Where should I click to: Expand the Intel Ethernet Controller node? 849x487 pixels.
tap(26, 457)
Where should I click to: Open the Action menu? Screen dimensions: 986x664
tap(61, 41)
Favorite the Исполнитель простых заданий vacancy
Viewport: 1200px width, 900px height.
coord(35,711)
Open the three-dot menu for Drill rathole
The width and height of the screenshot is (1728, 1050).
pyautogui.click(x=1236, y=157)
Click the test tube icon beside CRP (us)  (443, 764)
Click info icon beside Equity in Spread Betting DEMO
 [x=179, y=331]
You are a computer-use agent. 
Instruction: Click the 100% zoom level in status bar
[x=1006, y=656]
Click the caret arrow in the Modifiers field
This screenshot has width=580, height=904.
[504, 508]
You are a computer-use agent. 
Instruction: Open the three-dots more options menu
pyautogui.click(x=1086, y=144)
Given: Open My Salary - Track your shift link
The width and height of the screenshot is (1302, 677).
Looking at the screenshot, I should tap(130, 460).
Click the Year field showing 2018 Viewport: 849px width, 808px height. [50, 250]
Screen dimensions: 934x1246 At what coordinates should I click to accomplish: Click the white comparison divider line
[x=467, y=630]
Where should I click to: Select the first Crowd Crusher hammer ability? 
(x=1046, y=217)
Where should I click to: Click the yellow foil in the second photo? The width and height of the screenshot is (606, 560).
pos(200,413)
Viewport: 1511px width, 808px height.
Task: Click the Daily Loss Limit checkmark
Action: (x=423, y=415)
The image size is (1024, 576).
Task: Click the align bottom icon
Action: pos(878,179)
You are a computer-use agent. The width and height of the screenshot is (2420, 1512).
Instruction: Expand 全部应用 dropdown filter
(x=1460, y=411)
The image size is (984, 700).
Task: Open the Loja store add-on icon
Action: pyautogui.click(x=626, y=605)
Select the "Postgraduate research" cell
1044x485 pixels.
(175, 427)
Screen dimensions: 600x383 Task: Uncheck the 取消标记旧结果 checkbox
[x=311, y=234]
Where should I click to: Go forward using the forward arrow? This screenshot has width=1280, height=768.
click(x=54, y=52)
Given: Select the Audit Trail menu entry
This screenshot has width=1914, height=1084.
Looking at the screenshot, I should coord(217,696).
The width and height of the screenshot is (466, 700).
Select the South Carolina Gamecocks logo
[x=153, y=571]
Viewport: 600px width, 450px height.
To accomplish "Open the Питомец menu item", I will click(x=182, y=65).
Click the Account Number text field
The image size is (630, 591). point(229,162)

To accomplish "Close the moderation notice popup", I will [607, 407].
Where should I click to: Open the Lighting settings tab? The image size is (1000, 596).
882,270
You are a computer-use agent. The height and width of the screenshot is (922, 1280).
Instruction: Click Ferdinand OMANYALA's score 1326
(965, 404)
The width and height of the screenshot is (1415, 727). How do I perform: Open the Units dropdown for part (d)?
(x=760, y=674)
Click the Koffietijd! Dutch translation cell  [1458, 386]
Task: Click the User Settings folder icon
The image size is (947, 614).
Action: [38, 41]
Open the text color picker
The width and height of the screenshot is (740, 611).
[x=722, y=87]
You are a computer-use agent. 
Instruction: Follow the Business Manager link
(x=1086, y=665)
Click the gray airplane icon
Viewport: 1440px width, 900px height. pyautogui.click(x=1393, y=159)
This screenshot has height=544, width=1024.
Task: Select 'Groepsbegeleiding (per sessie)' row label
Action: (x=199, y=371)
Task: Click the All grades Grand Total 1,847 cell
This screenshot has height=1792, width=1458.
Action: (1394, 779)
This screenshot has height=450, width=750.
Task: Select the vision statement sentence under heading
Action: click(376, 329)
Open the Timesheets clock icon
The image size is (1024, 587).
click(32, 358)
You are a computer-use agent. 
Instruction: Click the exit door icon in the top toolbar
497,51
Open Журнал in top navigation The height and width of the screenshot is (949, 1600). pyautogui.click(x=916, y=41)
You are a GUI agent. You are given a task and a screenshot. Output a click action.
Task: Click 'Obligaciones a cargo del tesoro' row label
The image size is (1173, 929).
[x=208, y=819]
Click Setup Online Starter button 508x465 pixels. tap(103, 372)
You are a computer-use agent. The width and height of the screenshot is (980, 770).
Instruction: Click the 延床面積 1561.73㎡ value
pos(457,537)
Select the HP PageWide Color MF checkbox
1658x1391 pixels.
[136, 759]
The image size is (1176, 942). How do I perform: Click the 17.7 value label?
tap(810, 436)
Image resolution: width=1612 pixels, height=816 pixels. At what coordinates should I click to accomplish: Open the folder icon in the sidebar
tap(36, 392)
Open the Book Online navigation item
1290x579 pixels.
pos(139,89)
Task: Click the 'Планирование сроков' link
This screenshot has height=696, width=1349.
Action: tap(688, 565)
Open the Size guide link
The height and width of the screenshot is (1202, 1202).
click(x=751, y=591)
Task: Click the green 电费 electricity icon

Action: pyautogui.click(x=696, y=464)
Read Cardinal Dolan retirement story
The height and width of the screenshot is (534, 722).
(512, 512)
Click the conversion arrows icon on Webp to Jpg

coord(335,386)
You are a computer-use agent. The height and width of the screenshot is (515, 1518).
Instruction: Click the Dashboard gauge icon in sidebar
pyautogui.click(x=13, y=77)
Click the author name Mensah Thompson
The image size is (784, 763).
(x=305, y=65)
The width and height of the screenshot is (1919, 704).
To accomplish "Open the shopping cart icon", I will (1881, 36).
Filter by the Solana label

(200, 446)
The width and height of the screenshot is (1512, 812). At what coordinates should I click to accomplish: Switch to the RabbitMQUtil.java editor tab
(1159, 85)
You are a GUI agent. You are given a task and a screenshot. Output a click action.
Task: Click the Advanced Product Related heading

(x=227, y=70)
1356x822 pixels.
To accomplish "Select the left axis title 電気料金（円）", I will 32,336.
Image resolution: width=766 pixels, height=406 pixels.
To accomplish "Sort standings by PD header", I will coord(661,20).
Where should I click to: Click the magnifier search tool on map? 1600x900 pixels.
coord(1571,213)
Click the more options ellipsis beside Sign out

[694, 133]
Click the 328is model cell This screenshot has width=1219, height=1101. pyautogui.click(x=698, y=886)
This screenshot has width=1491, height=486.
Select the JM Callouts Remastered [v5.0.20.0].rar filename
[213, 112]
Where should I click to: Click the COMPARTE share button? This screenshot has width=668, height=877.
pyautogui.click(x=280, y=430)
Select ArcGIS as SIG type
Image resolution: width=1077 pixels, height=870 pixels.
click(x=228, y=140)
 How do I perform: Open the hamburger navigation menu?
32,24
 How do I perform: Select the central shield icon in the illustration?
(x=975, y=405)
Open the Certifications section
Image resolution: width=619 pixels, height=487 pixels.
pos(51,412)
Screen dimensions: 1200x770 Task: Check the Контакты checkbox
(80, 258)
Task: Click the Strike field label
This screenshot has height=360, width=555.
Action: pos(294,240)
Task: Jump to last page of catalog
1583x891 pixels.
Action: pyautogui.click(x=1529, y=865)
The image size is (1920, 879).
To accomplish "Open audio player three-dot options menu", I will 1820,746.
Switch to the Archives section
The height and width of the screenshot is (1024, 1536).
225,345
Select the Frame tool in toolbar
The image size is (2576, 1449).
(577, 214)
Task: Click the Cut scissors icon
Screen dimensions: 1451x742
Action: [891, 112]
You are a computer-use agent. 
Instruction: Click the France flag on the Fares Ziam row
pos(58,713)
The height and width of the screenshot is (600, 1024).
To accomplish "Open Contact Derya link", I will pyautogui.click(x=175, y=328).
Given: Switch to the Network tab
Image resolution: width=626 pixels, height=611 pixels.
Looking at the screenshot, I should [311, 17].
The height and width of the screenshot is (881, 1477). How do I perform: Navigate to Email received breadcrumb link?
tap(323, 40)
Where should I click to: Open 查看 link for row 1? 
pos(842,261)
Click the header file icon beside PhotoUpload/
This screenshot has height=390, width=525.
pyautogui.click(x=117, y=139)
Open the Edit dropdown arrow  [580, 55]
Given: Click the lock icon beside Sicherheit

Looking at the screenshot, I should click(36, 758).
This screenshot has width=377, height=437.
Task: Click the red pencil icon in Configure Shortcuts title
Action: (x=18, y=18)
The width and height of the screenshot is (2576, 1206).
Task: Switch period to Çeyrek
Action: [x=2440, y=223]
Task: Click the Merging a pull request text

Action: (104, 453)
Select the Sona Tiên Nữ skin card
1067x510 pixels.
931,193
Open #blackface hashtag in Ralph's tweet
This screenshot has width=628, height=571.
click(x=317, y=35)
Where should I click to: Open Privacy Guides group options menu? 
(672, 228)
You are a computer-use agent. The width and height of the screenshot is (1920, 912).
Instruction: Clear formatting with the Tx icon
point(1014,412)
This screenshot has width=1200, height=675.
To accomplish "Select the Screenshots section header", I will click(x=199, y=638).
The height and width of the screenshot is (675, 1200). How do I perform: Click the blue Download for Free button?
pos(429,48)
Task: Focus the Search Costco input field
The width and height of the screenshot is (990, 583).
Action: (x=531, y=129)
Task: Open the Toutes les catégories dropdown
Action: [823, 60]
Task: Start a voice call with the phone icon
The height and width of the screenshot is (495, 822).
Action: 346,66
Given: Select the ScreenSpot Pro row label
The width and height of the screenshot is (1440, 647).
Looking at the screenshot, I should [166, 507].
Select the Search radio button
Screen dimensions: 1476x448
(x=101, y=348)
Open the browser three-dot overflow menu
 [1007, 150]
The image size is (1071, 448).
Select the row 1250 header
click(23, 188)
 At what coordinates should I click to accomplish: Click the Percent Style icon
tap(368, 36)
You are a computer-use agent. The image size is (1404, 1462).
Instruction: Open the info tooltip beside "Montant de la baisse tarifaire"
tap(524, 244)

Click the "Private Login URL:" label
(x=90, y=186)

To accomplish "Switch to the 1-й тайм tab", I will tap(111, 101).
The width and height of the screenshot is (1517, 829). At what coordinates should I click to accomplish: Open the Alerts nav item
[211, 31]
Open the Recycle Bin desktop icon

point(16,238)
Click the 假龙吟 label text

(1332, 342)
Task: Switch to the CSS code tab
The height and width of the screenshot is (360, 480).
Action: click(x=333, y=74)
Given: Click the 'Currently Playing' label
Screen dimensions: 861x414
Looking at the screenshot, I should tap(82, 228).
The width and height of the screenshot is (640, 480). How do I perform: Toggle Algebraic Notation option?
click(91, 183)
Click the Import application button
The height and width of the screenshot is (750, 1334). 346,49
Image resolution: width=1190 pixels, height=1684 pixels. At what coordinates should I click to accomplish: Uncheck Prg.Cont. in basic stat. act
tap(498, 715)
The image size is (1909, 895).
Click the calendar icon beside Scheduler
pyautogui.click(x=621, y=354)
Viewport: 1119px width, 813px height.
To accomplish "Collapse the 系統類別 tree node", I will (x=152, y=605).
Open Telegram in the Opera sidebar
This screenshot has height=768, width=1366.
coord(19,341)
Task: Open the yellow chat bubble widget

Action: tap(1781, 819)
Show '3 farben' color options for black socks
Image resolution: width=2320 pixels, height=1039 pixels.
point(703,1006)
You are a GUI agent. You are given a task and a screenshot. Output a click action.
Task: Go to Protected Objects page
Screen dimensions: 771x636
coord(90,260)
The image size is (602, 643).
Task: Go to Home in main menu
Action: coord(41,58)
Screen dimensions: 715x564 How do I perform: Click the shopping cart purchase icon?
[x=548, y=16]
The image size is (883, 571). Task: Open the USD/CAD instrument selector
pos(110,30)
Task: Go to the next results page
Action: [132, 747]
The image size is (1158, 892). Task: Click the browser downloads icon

• [Activity]
The expected result is an exact transcription of the lines from the one containing "Image resolution: width=1190" through the end of the records above; please include both ends.

• [Solved problem]
Image resolution: width=1190 pixels, height=1684 pixels. At what coordinates should I click to accomplish: Uncheck Prg.Cont. in basic stat. act
tap(498, 715)
The image size is (1909, 895).
Click the calendar icon beside Scheduler
pyautogui.click(x=621, y=354)
Viewport: 1119px width, 813px height.
To accomplish "Collapse the 系統類別 tree node", I will (x=152, y=605).
Open Telegram in the Opera sidebar
This screenshot has height=768, width=1366.
coord(19,341)
Task: Open the yellow chat bubble widget

Action: tap(1781, 819)
Show '3 farben' color options for black socks
Image resolution: width=2320 pixels, height=1039 pixels.
point(703,1006)
You are a GUI agent. You are given a task and a screenshot. Output a click action.
Task: Go to Protected Objects page
Screen dimensions: 771x636
coord(90,260)
The image size is (602, 643).
Task: Go to Home in main menu
Action: coord(41,58)
Screen dimensions: 715x564 How do I perform: Click the shopping cart purchase icon?
[x=548, y=16]
The image size is (883, 571). Task: Open the USD/CAD instrument selector
pos(110,30)
Task: Go to the next results page
Action: [132, 747]
The image size is (1158, 892). Task: Click the browser downloads icon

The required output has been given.